Golf: A Stream of Consciousness Essay

by rittyrich

I often find my facebook page littered with posts and apps that automatically report how long or how fast one of my friends ran the 5k where, for some reason, they paid $100 to get sprayed with an assortment of colored paint at the finish line under the false impression it was all for a good cause.  Or worse yet, the act of running was done simply for exercise and they thought their 500 Internet friends would like an update about how many calories they burned.  I’ve never been impressed with their numbers or their bragging, for lack of a better word, and as far as I’m concerned these people have replaced non-drinkers on the unworthy pedestal of people I cannot trust.

Then there are tennis players who strike me as odd…and little else.  From the one oversized forearm on their dominant side, to their unimpressive run in Little League that led them to the tennis courts in the first place, I’ve never truly been friends with anyone who plays tennis.  Has anyone?  Aren’t tennis acquaintances just that?  People you play tennis with and nothing more?  I do not know the true answer to this question, which is in turn the answer as far as I’m concerned.

I once played on a softball team in a city league for a couple of years.  I recall that before our first game, before all of our games really, we met at a nearby Mexican food restaurant, ate greasy burritos, and drank margaritas before showing up at the ball fields in a state ranging from tipsy to drunk.  That first game, we played against a team that called themselves the Terminators, carried matching bat bags, wore long pants, slid into second, practiced twice a week, and beat us so bad the scoreboard operator stopped keeping up.  Down at least 20 runs, they still took pitches and drew walks as if their high school coach manned the dugout preaching the tenants of on-base percentage.  I should’ve been drunker.

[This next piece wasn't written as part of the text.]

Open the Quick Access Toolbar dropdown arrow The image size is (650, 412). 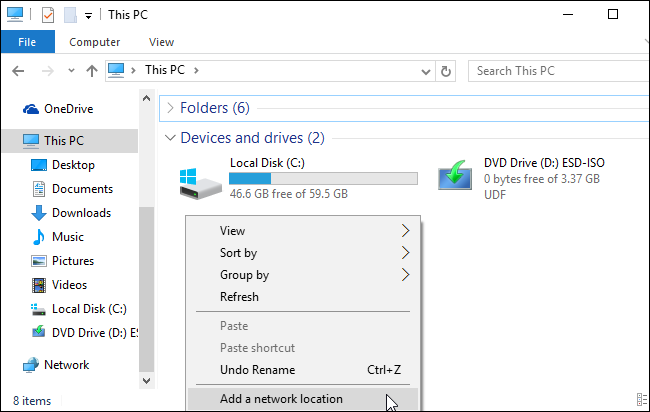click(x=89, y=16)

And what about basketball players.  Rec league heroes who have their girlfriends in the stands secretly recording their games in case they accidentally produce a highlight worthy of a youtube clip overlaid with a rap song.  No thanks.

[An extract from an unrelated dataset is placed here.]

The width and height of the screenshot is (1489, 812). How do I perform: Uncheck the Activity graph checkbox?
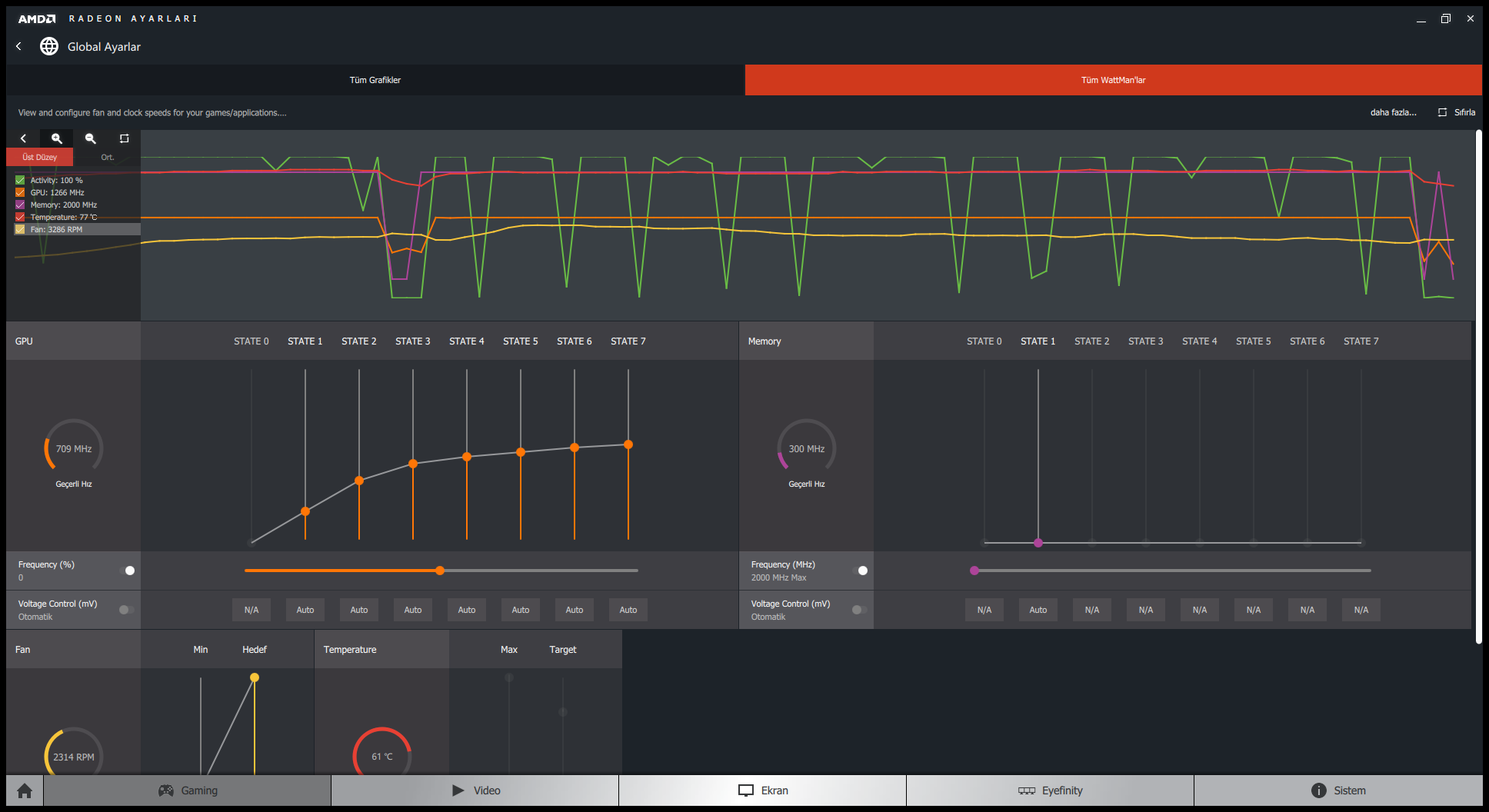coord(20,180)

When I finish a round of golf and my group rallies in the 19th hole for a post-round cocktail, I rarely hear talk of anything other than the tribulations we suffered through.

“Man, I hit that ball two miles left on 3.”

“I lost 4 balls today.”

“If that putt on 15 would’ve hit anything, it might’ve exploded.”

“My swing is so good right now my back hurts and I have a tingling sensation in my left wrist.”

Etc.

Etc.

Etc.

Other than our golfing group, there is nobody there to see us, nor anyone, save maybe our one rival, or our father perhaps, or golfing mentor, who we even discuss our scores with.

Golf is different.  The difference reveals itself on the way home or when we get there and settle into the couch to watch the Golf Channel, when the bad shots – the hook on the first tee, the yips for 13/18 holes on the putting green, the shank on 17, the missed opportunities, generally – become memories that peel off, crumple, and disintegrate into thousands of insignificant and forgotten pieces.  What’s left originated in those fleeting moments of grace on the course – the flushed iron that drew toward the pin, spun, and left a 5’ birdie putt (no matter that it was missed), the long drive that felt effortless, the way the wedge shot soared perfectly over the tip of a branch and floated high in the sky, long enough to admire against the bright blue backdrop before it plummeted to the center of the green.

And when we go to bed, these memories of the good shots become predictions for our next round that cannot get here soon enough; the one we hope to dream about when we close our eyes.  When we will hit the sweet spot a few more times, have three fewer putts, and card a mere three strokes less.  And no one will know it as a great success.  Because no one has to.  Because golf is different.